The BBC Symphony Orchestra’s two days of concerts devoted to Louis Andriessen’s music included two major UK premieres. La Commedia, Andriessen’s most recent stage work (a new one will be premiered at the Holland festival in June), is a typically wide-ranging and culturally allusive riff on Dante’s Divine Comedy. The piece, like its predecessors, blurs the boundary between concert hall and opera house: sometimes it resembles a series of dramatic tableaux, other times it’s more like a collection of secular cantatas.

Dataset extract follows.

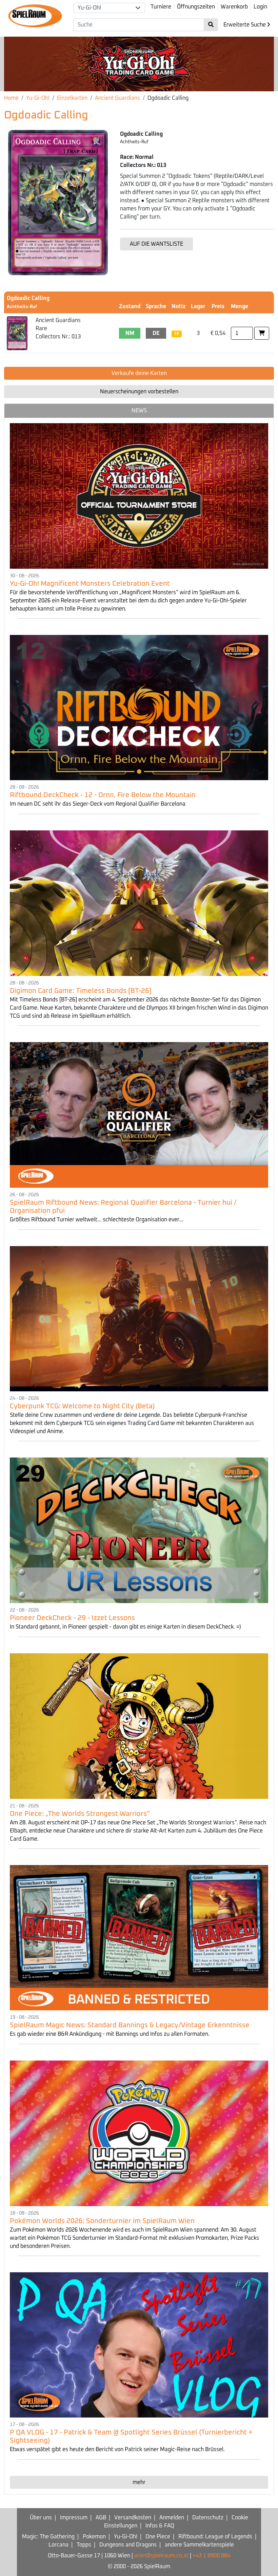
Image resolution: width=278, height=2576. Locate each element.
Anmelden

Whatever the designation, it was a joyous, uplifting experience. The Barbican performance, conducted with wonderful clarity by Martyn Brabbins, was a concert staging. Directed by Kenneth Richardson, it dispensed with the film by Hal Hartley that was shot for the 2008 Amsterdam stage premiere and which was also packaged with the CD version two years ago. That allowed Andriessen’s magpie-like score, ransacking three centuries of musical history, to be relished fully, and we could grasp the texts in three languages more easily. As in the Amsterdam premiere, the soprano Claron McFadden was Beatrice, and the mezzo Cristina Zavalloni performed Dante; the Lucifer here was baritone Andrew Sauvageau, while Synergy Vocals supplied the chorus and the Finchley Children’s Music Group delivered the charmingly mocking coda.

The stage works were also represented in the final Immersion concert, for which Clark Rundell conducted the BBCSO. It featured De Stijl, the third part of Andriessen’s first opera, De Materie, and Rosa’s Horses, an orchestral sequence that Rundell had expertly filleted from the second. The first piece was a wonderfully exuberant example of the quintessential Andriessen sound, the second an uproarious parody of Hollywood western scores. Together, they provided the perfect contrast to the first British performance of Andriessen’s most recent large-scale work, Mysteriën. Inspired by the writings of Thomas à Kempis, Mysteriën was composed for the Royal Concertgebouw Orchestra, Andriessen’s first ever work for his hometown band. It’s a wonderfully contained, austere sequence of movements, in which nothing is wasted, yet every sound seems fresh and totally individual, each a thing of stark beauty in its own right.

• La Commedia will be broadcast on Radio 3’s Hear and Now on 20 February; Mysteriën is available on iPlayer until 14 March.